§ About this exercise
Retrieve all lines below that have the string "agent".

§ Source data
Start of Block

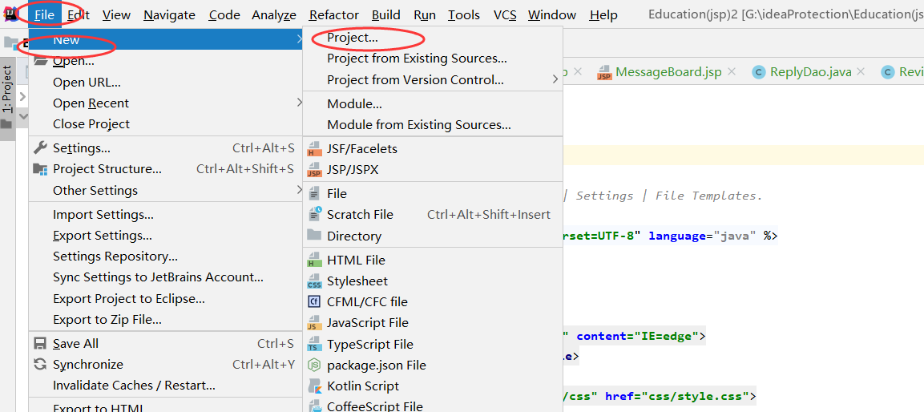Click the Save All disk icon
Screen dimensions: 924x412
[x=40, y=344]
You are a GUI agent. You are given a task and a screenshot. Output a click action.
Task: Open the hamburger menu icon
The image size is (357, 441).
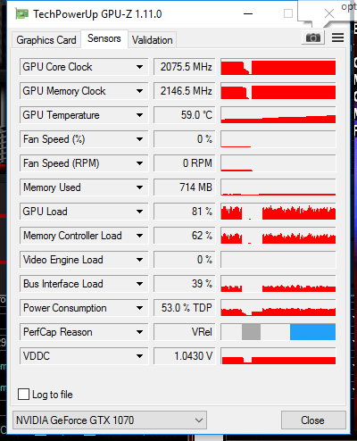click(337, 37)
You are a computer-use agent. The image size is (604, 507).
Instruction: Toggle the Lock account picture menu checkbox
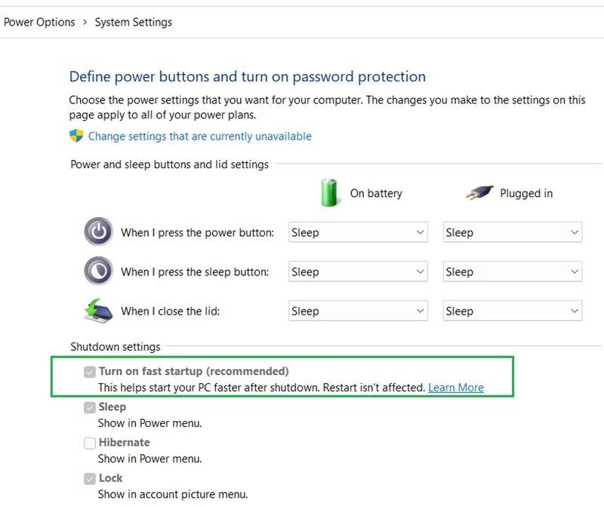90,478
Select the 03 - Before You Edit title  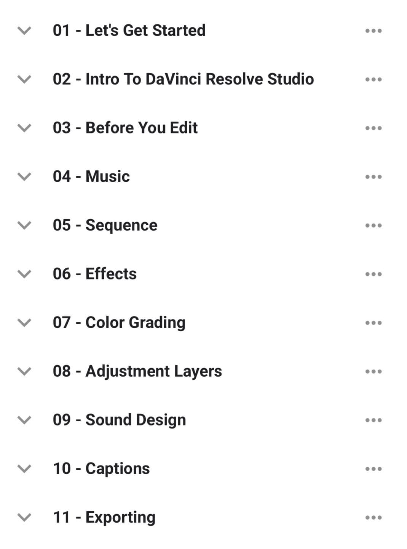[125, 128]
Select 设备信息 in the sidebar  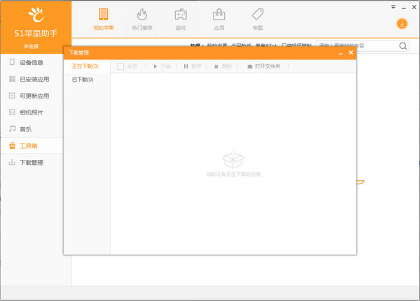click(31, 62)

End of Block
Start of Block

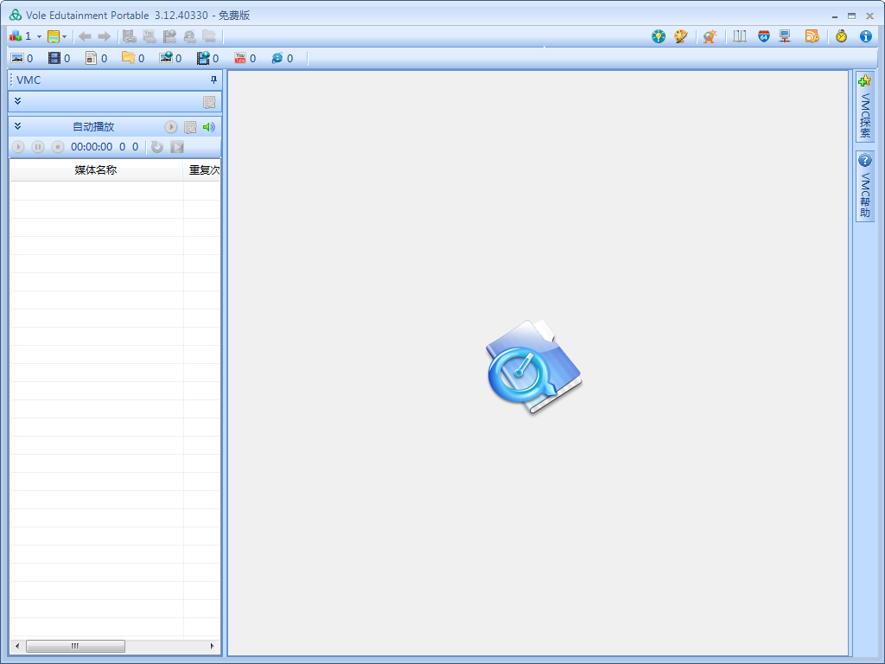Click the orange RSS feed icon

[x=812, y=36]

End of Block

§ Output below
You are a GUI agent. You are given a task and a screenshot. Output a click action.
You are a computer-use agent. The image size is (604, 507).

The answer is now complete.